Amy Winehouse's Cause of Death: Accidental Alcohol Poisoning, Blood Level Five Times the Legal Limit

Three months after singer's sudden death, coroner and pathologist reveal that Winehouse died as an "unintended consequence" of her drinking; no illegal substances found in her system

By Gina Serpe Oct 26, 2011 2:08 PMTags
Amy WinehouseOptic Photos,

Three months after Amy Winehouse's unexpected passing, and her official cause of death has finally been revealed.

Turns out, her family was right: it wasn't drugs that killed her. It was alcohol.

British coroner Suzanne Greenway announced today that the 27-year-old suffered a "death by misadventure" on July 23, and that her passing was an "unintended consequence" of accidental alcohol poisoning.

An initial autopsy taken in the wake of the singer's death was inconclusive, though no drugs were found in her system at the time. But according to both Greenway and pathologist Suhail Baithun, plenty of alcohol, sadly, was.

Baithun told the inquest committee this morning, where their findings were revealed, that Winehouse had consumed "a very large quantity of alcohol" and that her blood-alcohol limit was more than five times that of the drunk-driving limit.

As for the exact numbers, Greenway told the St. Pancras Coroners Court at today's inquest hearing that the singer had 416 mg of alcohol per 100 ml of blood. The legal limit in Britain is 80 mg.

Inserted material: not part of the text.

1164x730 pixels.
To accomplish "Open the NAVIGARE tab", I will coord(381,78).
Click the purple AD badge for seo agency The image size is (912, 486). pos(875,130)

A policeman who was called to the Grammy winner's Camden home after security found her unresponsive in bed said that two empty full-size bottles and one smaller bottle of vodka were found around her room, and Amy's personal doctor, Dr. Christina Romete, said that she saw Winehouse the night before she died, and described her as "tipsy but calm."

She also backed claims that the singer was not suicidal, and that she had only resumed drinking the day before her death—for a full three weeks prior to that, Romete said, Winehouse had successfully abstained from alcohol.

But there was one drug found in Amy's system: Librium, a sedative prescribed to her to help ease her symptoms of alcohol withdrawal. However, the coroner said that it played no role in her death.

Meanwhile, hard as it may have been for Amy's parents to hear how their daughter died, it also came as something of a relief.

Family spokesman Chris Goodman said that the family was happy "to finally find out what happened to Amy."

"The court heard that Amy was battling hard to conquer her problems with alcohol and it is a source of great pain to us that she could not win in time."